Reproduce the listing in full. Keep every character unchanged.
*** Begin section ***
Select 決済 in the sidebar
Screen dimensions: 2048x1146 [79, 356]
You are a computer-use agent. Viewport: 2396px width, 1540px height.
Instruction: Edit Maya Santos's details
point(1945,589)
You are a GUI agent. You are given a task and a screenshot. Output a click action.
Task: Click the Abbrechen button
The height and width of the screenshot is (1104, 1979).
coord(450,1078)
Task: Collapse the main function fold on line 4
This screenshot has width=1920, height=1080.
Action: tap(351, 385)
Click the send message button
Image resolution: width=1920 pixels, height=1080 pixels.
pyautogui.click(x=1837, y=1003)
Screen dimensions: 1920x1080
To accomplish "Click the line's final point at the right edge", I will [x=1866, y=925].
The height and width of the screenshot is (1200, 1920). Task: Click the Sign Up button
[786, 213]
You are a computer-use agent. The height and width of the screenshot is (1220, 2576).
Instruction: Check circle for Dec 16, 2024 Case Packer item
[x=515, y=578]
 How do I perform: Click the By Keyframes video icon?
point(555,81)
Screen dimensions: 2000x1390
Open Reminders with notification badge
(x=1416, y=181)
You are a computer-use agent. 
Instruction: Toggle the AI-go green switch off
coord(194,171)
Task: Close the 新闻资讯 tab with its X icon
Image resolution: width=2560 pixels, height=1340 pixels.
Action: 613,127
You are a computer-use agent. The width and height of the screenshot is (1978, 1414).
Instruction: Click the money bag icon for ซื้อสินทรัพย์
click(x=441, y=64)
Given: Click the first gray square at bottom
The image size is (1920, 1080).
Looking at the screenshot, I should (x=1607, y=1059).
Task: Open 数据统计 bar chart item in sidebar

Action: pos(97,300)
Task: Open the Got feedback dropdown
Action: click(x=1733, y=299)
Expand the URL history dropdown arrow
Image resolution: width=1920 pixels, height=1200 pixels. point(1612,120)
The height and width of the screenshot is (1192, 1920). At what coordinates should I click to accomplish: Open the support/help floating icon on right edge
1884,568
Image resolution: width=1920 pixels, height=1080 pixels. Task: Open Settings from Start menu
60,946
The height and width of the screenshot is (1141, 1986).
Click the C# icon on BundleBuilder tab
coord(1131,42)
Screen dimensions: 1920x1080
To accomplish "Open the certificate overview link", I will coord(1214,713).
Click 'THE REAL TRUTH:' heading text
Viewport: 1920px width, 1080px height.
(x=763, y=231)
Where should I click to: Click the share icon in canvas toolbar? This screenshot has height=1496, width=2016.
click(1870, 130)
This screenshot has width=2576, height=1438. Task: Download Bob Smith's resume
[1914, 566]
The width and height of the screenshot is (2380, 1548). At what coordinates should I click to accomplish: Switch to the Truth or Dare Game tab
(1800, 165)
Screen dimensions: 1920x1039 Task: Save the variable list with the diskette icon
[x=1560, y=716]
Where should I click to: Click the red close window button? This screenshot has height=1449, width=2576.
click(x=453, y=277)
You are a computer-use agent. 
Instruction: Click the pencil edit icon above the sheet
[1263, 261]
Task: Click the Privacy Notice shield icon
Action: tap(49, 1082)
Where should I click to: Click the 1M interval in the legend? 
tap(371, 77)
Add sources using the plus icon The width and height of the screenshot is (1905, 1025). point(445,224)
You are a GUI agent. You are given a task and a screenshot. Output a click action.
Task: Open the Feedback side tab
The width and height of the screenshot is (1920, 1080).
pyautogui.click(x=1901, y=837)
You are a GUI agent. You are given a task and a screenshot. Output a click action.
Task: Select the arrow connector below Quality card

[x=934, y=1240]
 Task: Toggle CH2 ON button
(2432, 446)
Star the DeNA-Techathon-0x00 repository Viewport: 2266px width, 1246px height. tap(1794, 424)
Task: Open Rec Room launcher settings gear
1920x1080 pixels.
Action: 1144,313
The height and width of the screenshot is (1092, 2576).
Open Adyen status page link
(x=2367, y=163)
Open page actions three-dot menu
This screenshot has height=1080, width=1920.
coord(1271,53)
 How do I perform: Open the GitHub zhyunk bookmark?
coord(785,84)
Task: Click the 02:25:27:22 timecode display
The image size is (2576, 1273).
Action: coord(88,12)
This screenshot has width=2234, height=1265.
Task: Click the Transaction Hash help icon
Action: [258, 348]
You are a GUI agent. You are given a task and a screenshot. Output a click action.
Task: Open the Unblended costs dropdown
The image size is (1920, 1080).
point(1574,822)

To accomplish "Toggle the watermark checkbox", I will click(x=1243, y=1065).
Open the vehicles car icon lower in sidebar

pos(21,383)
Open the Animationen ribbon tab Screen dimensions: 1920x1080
*** End section ***
* Solution for this problem:
Select 決済 in the sidebar
Screen dimensions: 2048x1146 [79, 356]
You are a computer-use agent. Viewport: 2396px width, 1540px height.
Instruction: Edit Maya Santos's details
point(1945,589)
You are a GUI agent. You are given a task and a screenshot. Output a click action.
Task: Click the Abbrechen button
The height and width of the screenshot is (1104, 1979).
coord(450,1078)
Task: Collapse the main function fold on line 4
This screenshot has width=1920, height=1080.
Action: tap(351, 385)
Click the send message button
Image resolution: width=1920 pixels, height=1080 pixels.
pyautogui.click(x=1837, y=1003)
Screen dimensions: 1920x1080
To accomplish "Click the line's final point at the right edge", I will [x=1866, y=925].
The height and width of the screenshot is (1200, 1920). Task: Click the Sign Up button
[786, 213]
You are a computer-use agent. The height and width of the screenshot is (1220, 2576).
Instruction: Check circle for Dec 16, 2024 Case Packer item
[x=515, y=578]
 How do I perform: Click the By Keyframes video icon?
point(555,81)
Screen dimensions: 2000x1390
Open Reminders with notification badge
(x=1416, y=181)
You are a computer-use agent. 
Instruction: Toggle the AI-go green switch off
coord(194,171)
Task: Close the 新闻资讯 tab with its X icon
Image resolution: width=2560 pixels, height=1340 pixels.
Action: 613,127
You are a computer-use agent. The width and height of the screenshot is (1978, 1414).
Instruction: Click the money bag icon for ซื้อสินทรัพย์
click(x=441, y=64)
Given: Click the first gray square at bottom
The image size is (1920, 1080).
Looking at the screenshot, I should (x=1607, y=1059).
Task: Open 数据统计 bar chart item in sidebar

Action: pos(97,300)
Task: Open the Got feedback dropdown
Action: click(x=1733, y=299)
Expand the URL history dropdown arrow
Image resolution: width=1920 pixels, height=1200 pixels. point(1612,120)
The height and width of the screenshot is (1192, 1920). At what coordinates should I click to accomplish: Open the support/help floating icon on right edge
1884,568
Image resolution: width=1920 pixels, height=1080 pixels. Task: Open Settings from Start menu
60,946
The height and width of the screenshot is (1141, 1986).
Click the C# icon on BundleBuilder tab
coord(1131,42)
Screen dimensions: 1920x1080
To accomplish "Open the certificate overview link", I will coord(1214,713).
Click 'THE REAL TRUTH:' heading text
Viewport: 1920px width, 1080px height.
(x=763, y=231)
Where should I click to: Click the share icon in canvas toolbar? This screenshot has height=1496, width=2016.
click(1870, 130)
This screenshot has width=2576, height=1438. Task: Download Bob Smith's resume
[1914, 566]
The width and height of the screenshot is (2380, 1548). At what coordinates should I click to accomplish: Switch to the Truth or Dare Game tab
(1800, 165)
Screen dimensions: 1920x1039 Task: Save the variable list with the diskette icon
[x=1560, y=716]
Where should I click to: Click the red close window button? This screenshot has height=1449, width=2576.
click(x=453, y=277)
You are a computer-use agent. 
Instruction: Click the pencil edit icon above the sheet
[1263, 261]
Task: Click the Privacy Notice shield icon
Action: tap(49, 1082)
Where should I click to: Click the 1M interval in the legend? 
tap(371, 77)
Add sources using the plus icon The width and height of the screenshot is (1905, 1025). point(445,224)
You are a GUI agent. You are given a task and a screenshot. Output a click action.
Task: Open the Feedback side tab
The width and height of the screenshot is (1920, 1080).
pyautogui.click(x=1901, y=837)
You are a GUI agent. You are given a task and a screenshot. Output a click action.
Task: Select the arrow connector below Quality card

[x=934, y=1240]
 Task: Toggle CH2 ON button
(2432, 446)
Star the DeNA-Techathon-0x00 repository Viewport: 2266px width, 1246px height. tap(1794, 424)
Task: Open Rec Room launcher settings gear
1920x1080 pixels.
Action: 1144,313
The height and width of the screenshot is (1092, 2576).
Open Adyen status page link
(x=2367, y=163)
Open page actions three-dot menu
This screenshot has height=1080, width=1920.
coord(1271,53)
 How do I perform: Open the GitHub zhyunk bookmark?
coord(785,84)
Task: Click the 02:25:27:22 timecode display
The image size is (2576, 1273).
Action: coord(88,12)
This screenshot has width=2234, height=1265.
Task: Click the Transaction Hash help icon
Action: [258, 348]
You are a GUI agent. You are given a task and a screenshot. Output a click action.
Task: Open the Unblended costs dropdown
The image size is (1920, 1080).
point(1574,822)

To accomplish "Toggle the watermark checkbox", I will click(x=1243, y=1065).
Open the vehicles car icon lower in sidebar

pos(21,383)
Open the Animationen ribbon tab Screen dimensions: 1920x1080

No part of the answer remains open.